» FRAGMENTO DEL TEXTO:
■ ■ ■
Sopla el viento en el monte Gurugú.
Desde allí se ve Melilla, que ya es Europa sin dejar de ser África. Todos
aquellos que malviven bajo plásticos, entre barro y broza, creen que ya han
llegado a alguna parte. Son como los hombres de Robin Hood en aquel bosque de
Sherwood que Hollywood pusiera a disposición de Errol Flynn, pero en sucio. Y
en blanco y negro, que a la película le han dado colorines. Pero en el Monte
Gurugú sólo hay un blanco, Jordi Évole, y todo lo demás, incluidas personas,
pasado y futuro, es negro.
Como muchos programas de Évole, Al otro lado de la valla trae cola. Y
trae fronteras. Aquí llegamos al interés para este blog que trata de fútbol y
nacionalismo. Dos ingredientes que aparecieron en carne viva, a tajo de
concertina, en el programa.
Esa valla tan famosa es frontera. El
fútbol que conocemos, sobre todo ahora, también lo es. Equipos que juegan por
patrias viejas o que, como sucede en Cataluña, son el ariete para llegar a
patrias nuevas. Pero, tras la valla de Melilla, el fútbol sólo mata el tiempo,
sirve para jugar una copa de África low
cost. No separa personas, no refuerza nacionalidades. Es esperanza de vida
mejor y pasaporte para cruzar alambradas subido a la internacional del balón,
mucho más confortable que la cima de una valla o el doble fondo de un
automóvil.
■ ■ ■
» TAREAS DEL EJERCICIO:
1. Responda a estas preguntas con datos del fragmento sobre el monte Gurugú:
(a) ¿Qué ciudad se ve desde el monte Gurugú?
(b) ¿Qué título tiene el programa de Évole que se menciona?
(c) ¿Qué dos temas trata el blog?
2. Indique si cada afirmación coincide con el fragmento sobre el monte Gurugú y cite las palabras que lo deciden:
(a) En el monte Gurugú hay varios blancos.
(b) Tras la valla de Melilla, el fútbol refuerza nacionalidades.
(c) Melilla es Europa sin dejar de ser África.
El listado no tiene ninguna relación con este ejercicio.

» MATERIAL PROPORCIONADO:
■ ■ ■
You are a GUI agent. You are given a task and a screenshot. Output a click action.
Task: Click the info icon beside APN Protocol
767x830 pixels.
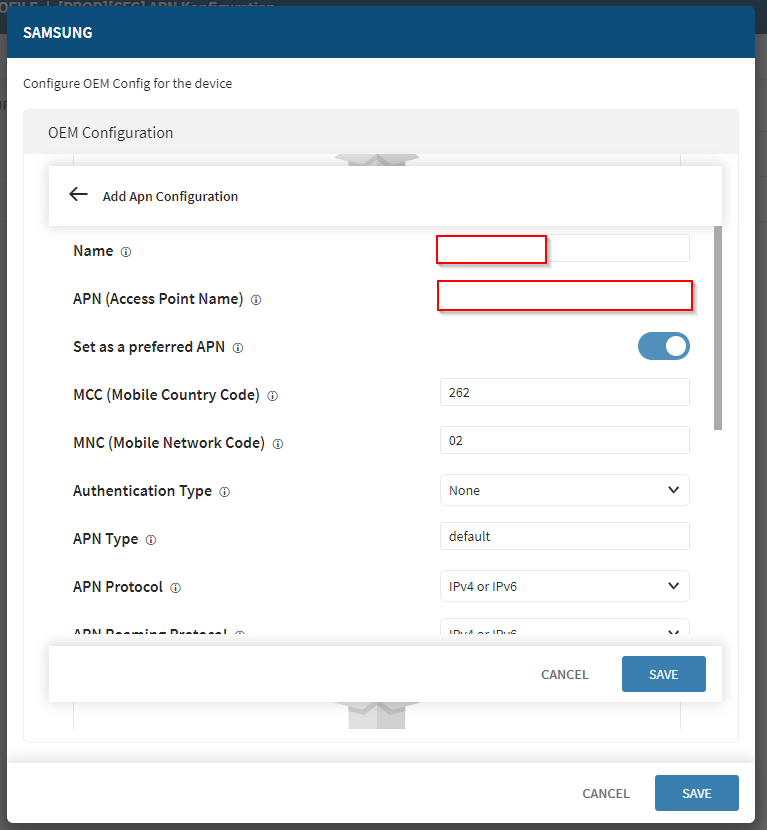tap(175, 588)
■ ■ ■
» SOLUCIONES DEL EJERCICIO:
1.
(a) Melilla.
(b) Al otro lado de la valla.
(c) Fútbol y nacionalismo.

2.
(a) No: «sólo hay un blanco, Jordi Évole».
(b) No: «No separa personas, no refuerza nacionalidades».
(c) Sí: «que ya es Europa sin dejar de ser África».